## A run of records
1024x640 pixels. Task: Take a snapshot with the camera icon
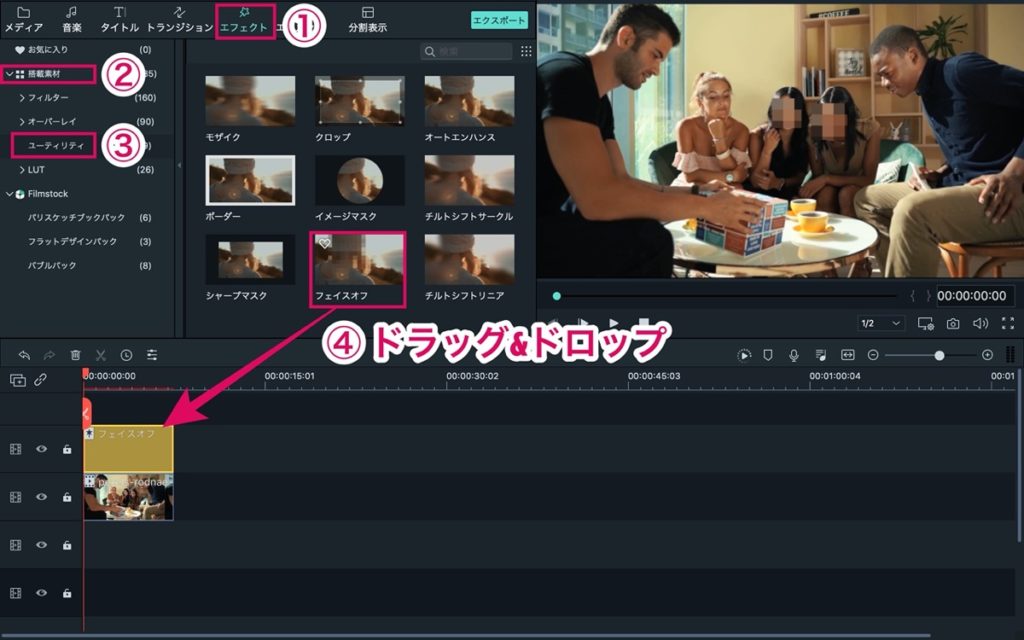tap(953, 324)
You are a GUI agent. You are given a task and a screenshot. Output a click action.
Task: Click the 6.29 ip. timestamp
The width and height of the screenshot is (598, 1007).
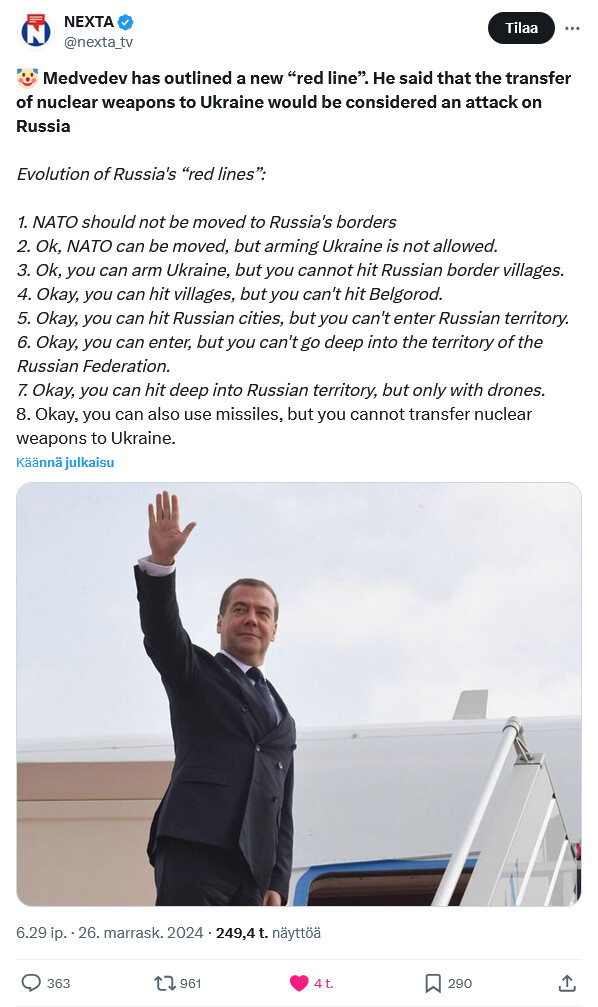pos(41,933)
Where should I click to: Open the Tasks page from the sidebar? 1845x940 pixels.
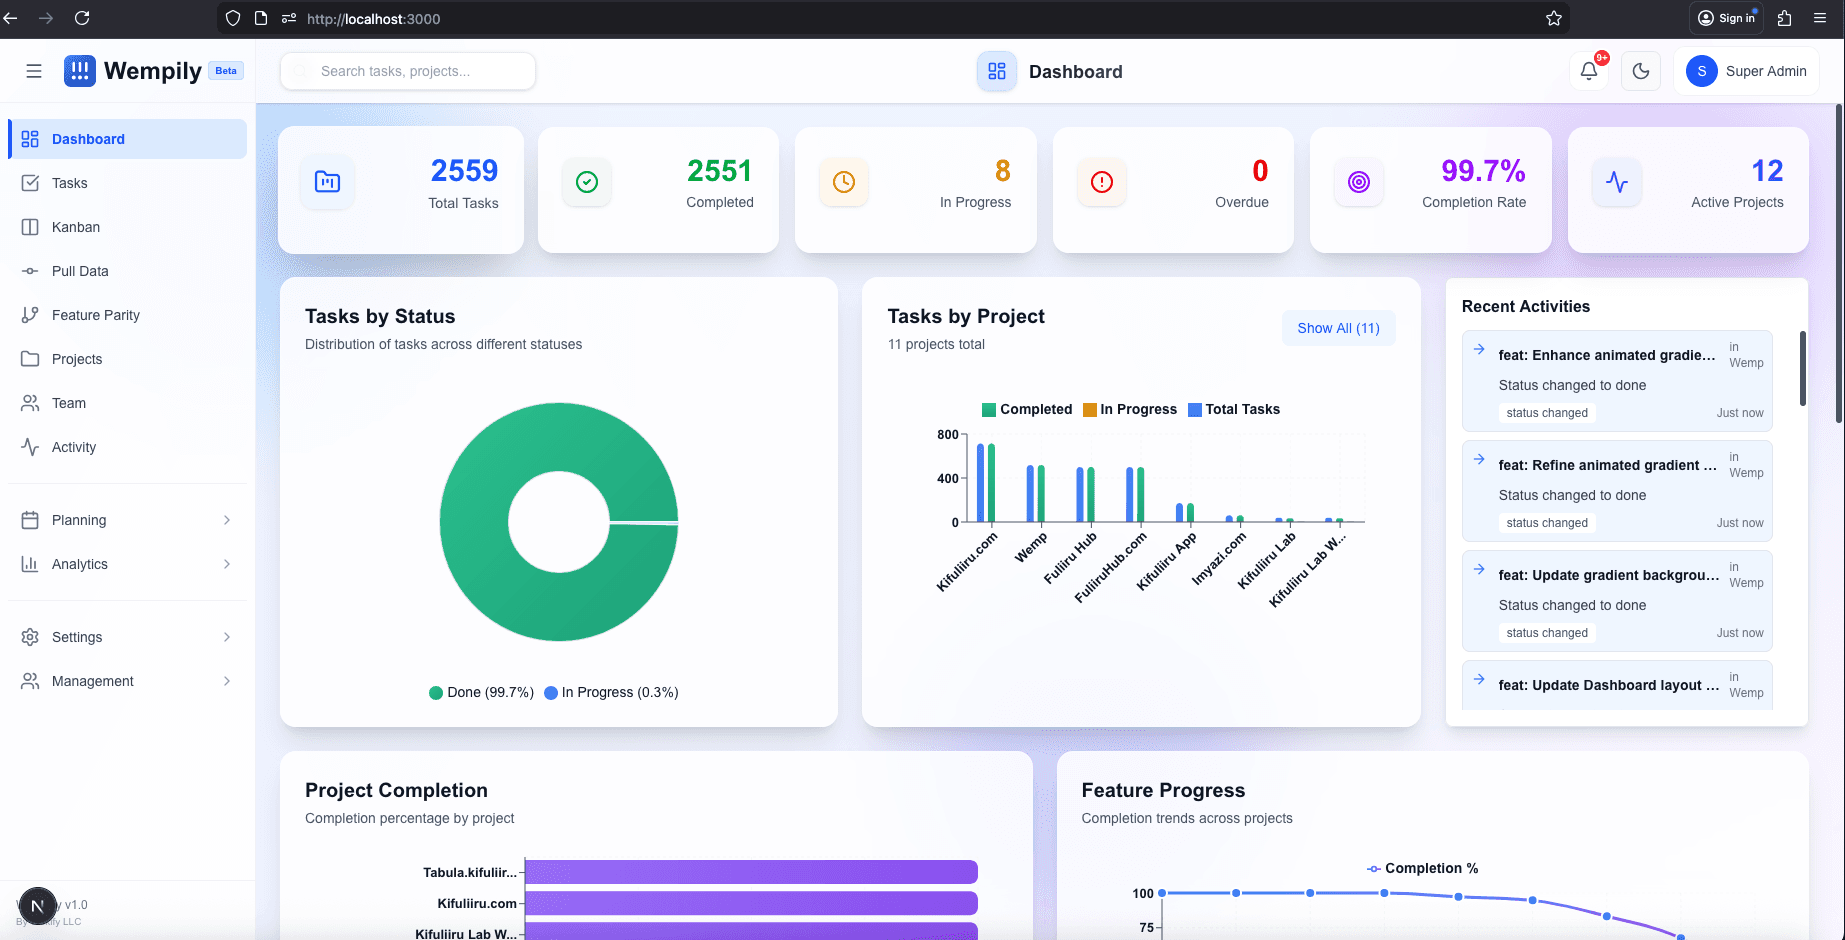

## Problem to solve
Write out the text of every one of these records exactly, line by line, leaving the pictures out of your answer.

## Full solution
1024x640 pixels. Task: Take a snapshot with the camera icon
tap(953, 324)
You are a GUI agent. You are given a task and a screenshot. Output a click action.
Task: Click the 6.29 ip. timestamp
The width and height of the screenshot is (598, 1007).
pos(41,933)
Where should I click to: Open the Tasks page from the sidebar? 1845x940 pixels.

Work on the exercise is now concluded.